6.3. Le droit de l’alimentation : que couvre-t-il ?
p. 220-221
Texte intégral
1Aux termes de l’article 3-1 du règlement européen n° 178/2002 du 28 janvier 2002, qui établit spécialement les principes généraux et les prescriptions générales de la législation alimentaire, celle-ci « couvre toutes les étapes de la production, de la transformation et de la distribution des denrées alimentaires et également des aliments destinés ou donnés à des animaux producteurs de denrées alimentaires ». Ce texte, qui s’applique directement dans les États membres de l’Union européenne, met en évidence deux « portes d’entrée » pour le droit de l’alimentation : les produits et substances d’un côté, les opérations et activités de l’autre.
Les substances et les produits qui relèvent du droit de l’alimentation
2L’objectif essentiel est ici d’assurer la protection de la santé des consommateurs. Les graves crises sanitaires survenues dans les années 1990 (en particulier, la crise dite de la « vache folle ») ont montré qu’il était nécessaire de prendre en considération les aliments pour animaux, étant donné qu’une contamination accidentelle ou intentionnelle les concernant peut avoir un impact direct ou indirect sur la sécurité des denrées destinées à l’alimentation humaine. Dans cette optique, le règlement de 2002 distingue la denrée alimentaire (ou aliment) définie comme « toute substance ou [tout] produit, transformé, partiellement transformé ou non transformé, destiné à être ingéré ou raisonnablement susceptible d’être ingéré par l’être humain » et l’aliment pour animaux défini comme « toute substance ou [tout] produit, y compris les additifs, transformé, partiellement transformé ou non transformé, destiné à l’alimentation des animaux par voie orale ».
Les opérations et activités concernées par le droit de l’alimentation
3Dans une approche globale et intégrée de la sécurité des denrées alimentaires, le droit de l’alimentation prend en compte tous les aspects de la chaîne de production alimentaire dans sa continuité, à partir de la production primaire et de la production d’aliments pour animaux jusqu’à la vente ou la fourniture des denrées alimentaires au consommateur, puisque chaque élément de la chaîne peut avoir un impact négatif potentiel sur la sécurité alimentaire. Les règles applicables, en France, à chacun des maillons de cette chaîne, sont difficiles à appréhender en raison d’une double circonstance.

* Données extraites *
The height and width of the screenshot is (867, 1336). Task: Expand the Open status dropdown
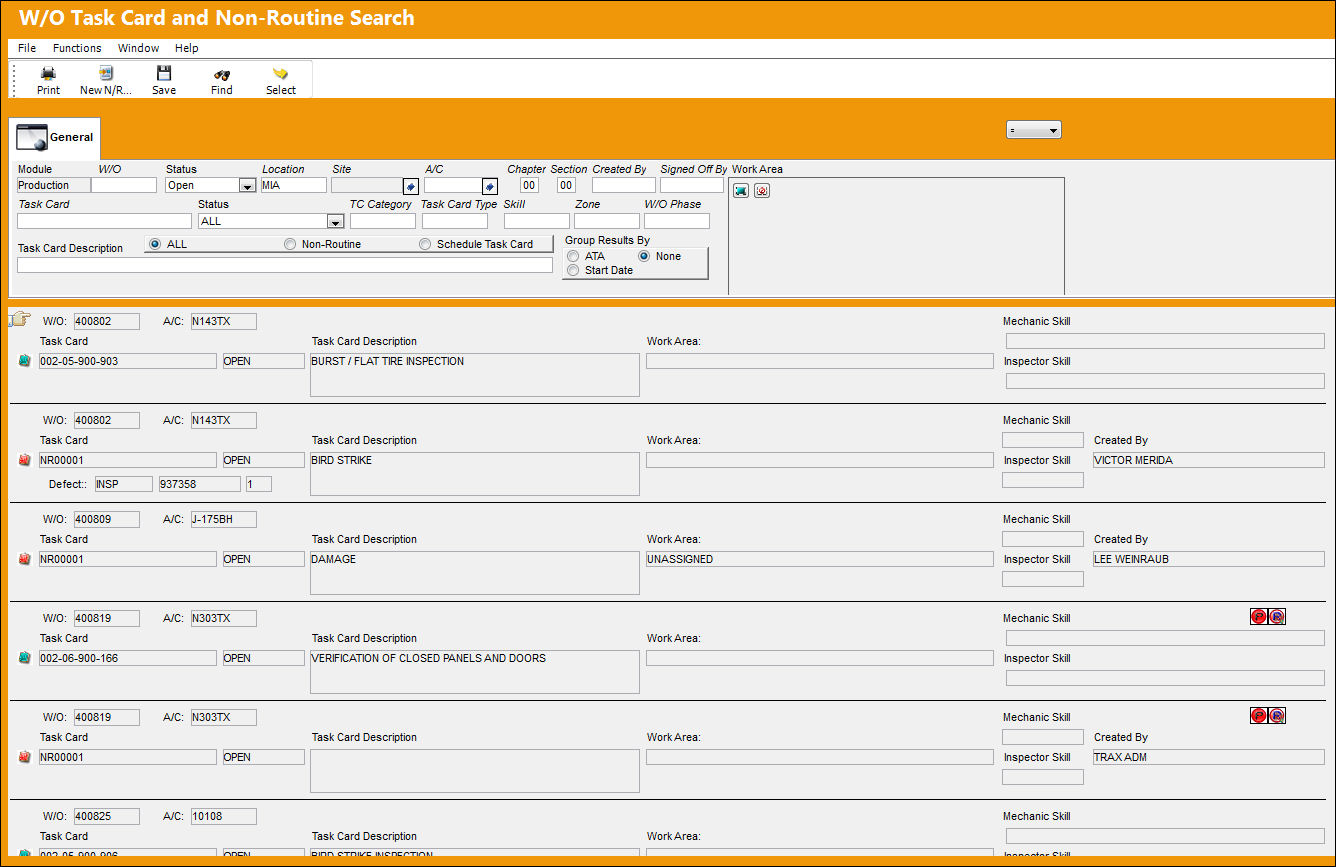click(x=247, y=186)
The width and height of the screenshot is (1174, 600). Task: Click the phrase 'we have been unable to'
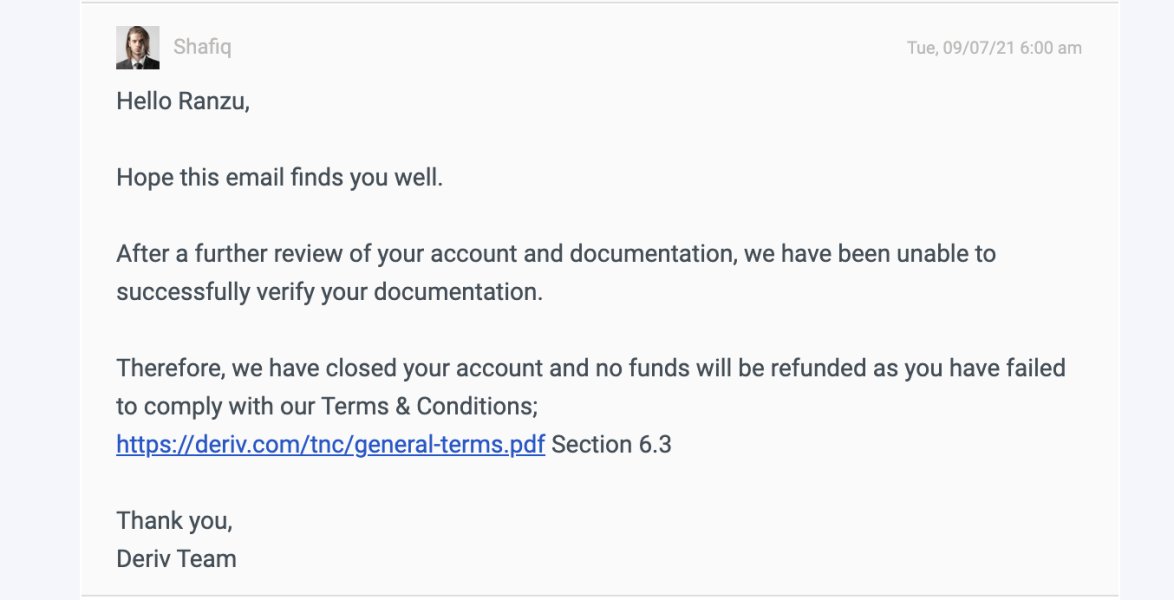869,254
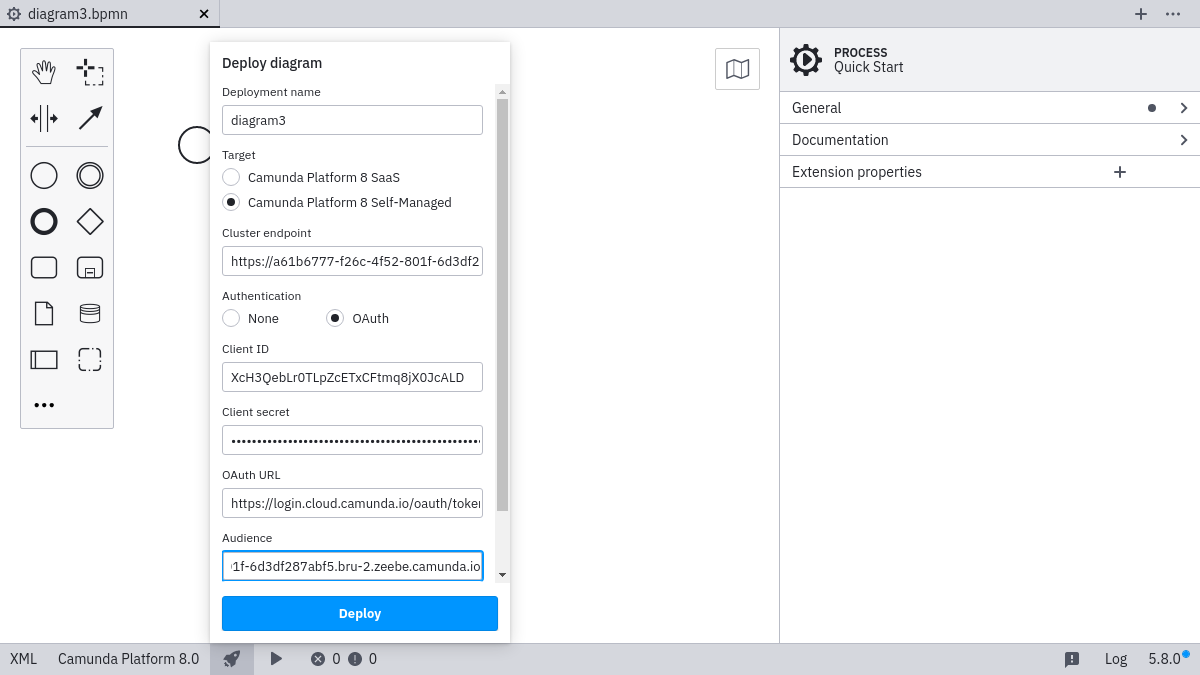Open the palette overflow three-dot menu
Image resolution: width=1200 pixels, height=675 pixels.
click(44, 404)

* Exercices à réaliser *
**1)** Pour chacune des affirmations suivantes, dites si elle s'accorde avec le texte sur le droit de l'alimentation, en citant les mots du texte qui tranchent. (a) Le règlement européen n° 178/2002 date du 28 janvier 2002. (b) La crise dite de la « vache folle » est survenue dans les années 2000. (c) Le règlement de 2002 s'applique directement dans les États membres de l'Union européenne.
**2)** D'après le texte sur le droit de l'alimentation, quelles sont les deux « portes d'entrée » que met en évidence le règlement de 2002 ?
**3)** Rédigez la suite du texte sur le droit de l'alimentation, à partir de sa dernière phrase.

* Réponses par exercice *
**1)**
(a) Oui : « règlement européen n° 178/2002 du 28 janvier 2002 ».
(b) Non : « Les graves crises sanitaires survenues dans les années 1990 (en particulier, la crise dite de la « vache folle ») ».
(c) Oui : « qui s’applique directement dans les États membres de l’Union européenne ».

**2)** Les produits et substances d'un côté, les opérations et activités de l'autre.

**3)**
4Non seulement, elles sont issues d’une superposition de textes nationaux, européens voire internationaux, mais encore elles se situent au croisement d’autres branches du droit (droit de la consommation, droit pénal, rural et commercial, droit de la construction) et sont de fait éparpillées dans différents textes, codifiés ou non, au milieu de dispositions traitant d’autres questions (fraudes et falsifications, règles de sécurité dans les établissements recevant du public, sous-traitance).
5Dans le cadre du droit applicable à la production et à la préparation des aliments, certaines règles sont communes à l’ensemble ou du moins à plusieurs catégories d’aliments. Il en est ainsi, par exemple, des règles relatives aux additifs pouvant être utilisés dans la fabrication des denrées alimentaires ou des aliments pour animaux, de celles relatives à l’ionisation* des aliments, ou bien encore de celles relatives à l’hygiène, notamment en ce qui concerne les locaux de fabrication et de préparation des produits élaborés.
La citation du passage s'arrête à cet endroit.